Last week was National Infertility Week and friends, family and strangers blew up my Facebook feed all speaking out about their struggles to have children. My heart swelled as loved ones, who I had no idea were in the midst of this heartbreak, opened up about something so personal. They were all talking about how hard it was to achieve what I so effortlessly attained. Having children was always something I expected would happen—you grow up, find a man you love, get married, and have babies. When my expectations were fulfilled as easily as I thought they should be, I had no reason to consider that this was not the norm for any other woman. How wrong I was; how selfish with my fertility I’ve been…

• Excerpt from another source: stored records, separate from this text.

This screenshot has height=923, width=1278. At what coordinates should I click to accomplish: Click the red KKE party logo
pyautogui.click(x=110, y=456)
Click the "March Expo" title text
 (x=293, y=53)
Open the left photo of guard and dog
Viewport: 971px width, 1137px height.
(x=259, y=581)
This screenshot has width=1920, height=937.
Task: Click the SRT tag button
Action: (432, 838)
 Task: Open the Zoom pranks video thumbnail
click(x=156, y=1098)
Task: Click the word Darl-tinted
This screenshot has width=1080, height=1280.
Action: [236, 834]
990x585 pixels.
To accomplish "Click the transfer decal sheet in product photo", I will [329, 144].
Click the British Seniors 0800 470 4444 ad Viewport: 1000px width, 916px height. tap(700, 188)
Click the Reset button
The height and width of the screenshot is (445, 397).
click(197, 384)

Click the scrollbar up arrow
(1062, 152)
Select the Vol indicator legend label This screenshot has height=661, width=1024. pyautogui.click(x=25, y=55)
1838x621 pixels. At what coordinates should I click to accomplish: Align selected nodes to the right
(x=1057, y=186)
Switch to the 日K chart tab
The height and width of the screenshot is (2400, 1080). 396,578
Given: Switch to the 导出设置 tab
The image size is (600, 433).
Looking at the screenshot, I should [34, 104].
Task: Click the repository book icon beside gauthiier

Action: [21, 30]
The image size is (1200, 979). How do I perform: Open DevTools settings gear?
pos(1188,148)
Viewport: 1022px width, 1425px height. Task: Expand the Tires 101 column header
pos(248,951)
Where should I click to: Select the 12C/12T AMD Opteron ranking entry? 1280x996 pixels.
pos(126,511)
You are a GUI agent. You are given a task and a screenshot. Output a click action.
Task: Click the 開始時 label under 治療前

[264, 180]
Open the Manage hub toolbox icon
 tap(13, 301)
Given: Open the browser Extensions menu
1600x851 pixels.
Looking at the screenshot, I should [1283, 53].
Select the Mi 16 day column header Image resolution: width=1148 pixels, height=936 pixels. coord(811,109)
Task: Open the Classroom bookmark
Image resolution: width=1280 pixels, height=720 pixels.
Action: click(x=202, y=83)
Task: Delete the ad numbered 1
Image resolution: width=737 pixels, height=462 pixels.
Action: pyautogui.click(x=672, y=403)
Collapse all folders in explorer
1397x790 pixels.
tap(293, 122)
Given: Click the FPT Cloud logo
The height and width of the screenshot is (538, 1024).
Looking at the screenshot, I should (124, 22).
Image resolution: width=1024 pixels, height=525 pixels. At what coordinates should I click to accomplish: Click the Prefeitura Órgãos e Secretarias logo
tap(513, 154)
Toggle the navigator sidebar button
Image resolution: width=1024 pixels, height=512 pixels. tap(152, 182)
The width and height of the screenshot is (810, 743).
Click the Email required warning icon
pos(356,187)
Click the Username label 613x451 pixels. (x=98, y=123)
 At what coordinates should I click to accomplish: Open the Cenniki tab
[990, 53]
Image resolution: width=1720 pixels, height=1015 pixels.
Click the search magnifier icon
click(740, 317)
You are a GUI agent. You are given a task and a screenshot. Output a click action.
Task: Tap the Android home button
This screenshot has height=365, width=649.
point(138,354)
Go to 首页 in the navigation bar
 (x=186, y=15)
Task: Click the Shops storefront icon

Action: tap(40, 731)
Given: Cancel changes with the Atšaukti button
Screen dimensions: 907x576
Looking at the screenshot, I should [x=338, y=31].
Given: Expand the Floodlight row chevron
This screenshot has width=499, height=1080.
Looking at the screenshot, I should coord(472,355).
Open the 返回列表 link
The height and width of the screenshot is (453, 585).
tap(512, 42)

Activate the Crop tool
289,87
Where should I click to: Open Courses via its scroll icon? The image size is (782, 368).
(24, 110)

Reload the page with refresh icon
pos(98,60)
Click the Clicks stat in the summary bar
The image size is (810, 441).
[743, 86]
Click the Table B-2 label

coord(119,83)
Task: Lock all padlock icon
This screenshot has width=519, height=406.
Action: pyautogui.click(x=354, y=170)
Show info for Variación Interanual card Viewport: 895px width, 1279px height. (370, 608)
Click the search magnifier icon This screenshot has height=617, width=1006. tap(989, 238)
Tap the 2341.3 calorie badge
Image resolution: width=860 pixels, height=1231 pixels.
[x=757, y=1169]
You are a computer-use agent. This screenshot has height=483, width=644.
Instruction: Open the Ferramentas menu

I do not struggle with infertility. In fact, I’ve made the joke plenty of times that all I have to do is hold hands with my husband and I’m pregnant. When deciding to try for our second child, I told my husband that even though I got pregnant easily with our daughter, who knows if it would be that way with our next. But sure enough, the WEEK after getting my birth control taken out, I was pregnant with our son. Because I’ve never struggled even a little bit with conception, I didn’t bother thinking outside my own little bubble about the many women who can’t get pregnant on a whim. My intended joke of holding hands and getting pregnant has been, in fact, incredibly horrifying and discouraging towards the women who cannot conceive. How many sisters have I said this to, not knowing she was holding her fertility pain a secret?
Infertility seems to be a topic that has previously been taboo, or misunderstood, in our society. In a nutshell, it’s categorized as women who are not able to get, or stay, pregnant after at least one year of trying. Most health insurances don’t bother covering, or even helping pay for a little of the cost of treatments, like IVF, for women who are trying anything to get pregnant. Having a specific week focused on this exact subject has brought to light information that has helped women see they are not alone. And now that they are feeling more understood, many courageous women are choosing to accept, talk about, and seek help for their infertility. More and more, we are seeing the shift of women becoming empowered, instead of ashamed, of what they have had to go through to create a family. And if you ask any of the lucky moms who were able to finally conceive, they’d tell you all the work, all the money spent, all the heartache was worth it for that one special soul they were given from Heaven. And yet, not everyone is so fortunate as to have that outcome.
How can we avoid taking our fertility gift for granted? How can we help the women this week is named for?
- For starters, realize that not everyone can have children as easily as you do and don’t ask stupid questions like, “It’s been years—why haven’t you started a family yet?” or “Don’t you want kids?” When you are privileged to become aware of someone’s struggles to conceive, don’t follow up with advice like, “Just relax and it will happen,” even if you had good intentions. Saying something like that is not actually helpful because when a woman is dying to have a family, she’s doing everything right, and it still isn’t happening, relaxing is the last thing her body can consciously do. And “just relaxing” isn’t going to solve her problems, anyways.
- Next, offer your struggling friend any help or support you can give: a shoulder to cry on, a listening ear, empathy, strength, privacy. If you’re religious, keep her in your prayers. Unless you want to fork over the money to pay for the treatments and drugs she will need to conceive, all you can do is encourage from afar.
- Then, hold your own children closer and don’t speak lightly of your fertility. We’re all allowed to have bad days where our kids drive us crazy and we complain about them, but don’t forget how lucky you are to have them in the first place. You got rejoice when you saw that positive pregnancy test. You got to feel your baby’s movements inside your womb. You got to watch your baby learn how to smile and respond to your voice. You’ve been able to give your child some siblings. Remember those women who may never get to experience those things, and complain less.
- Finally, allow these women to rejoice with you. Just because a friend might be struggling to have her own children, that doesn’t mean she isn’t incredibly happy for you and the journey you are on! Infertility can cause bitterness and jealousy in the woman who is experiencing it, which is understandable. However, not every woman who deals with this disease expresses this feeling forever. She wants to rejoice with you, just as you want to encourage and rejoice with her.
I’m grateful for National Infertility Week because, even though I am able to have biological children easily, this week reminds me to not take my fertility for grated. This week shows me how precious the gift of life really is and how fickle the process can be. This week confirms how many women struggle and I learn how strong they are for what they go through. And I know I will no longer be joking about my own fertility insensitively again.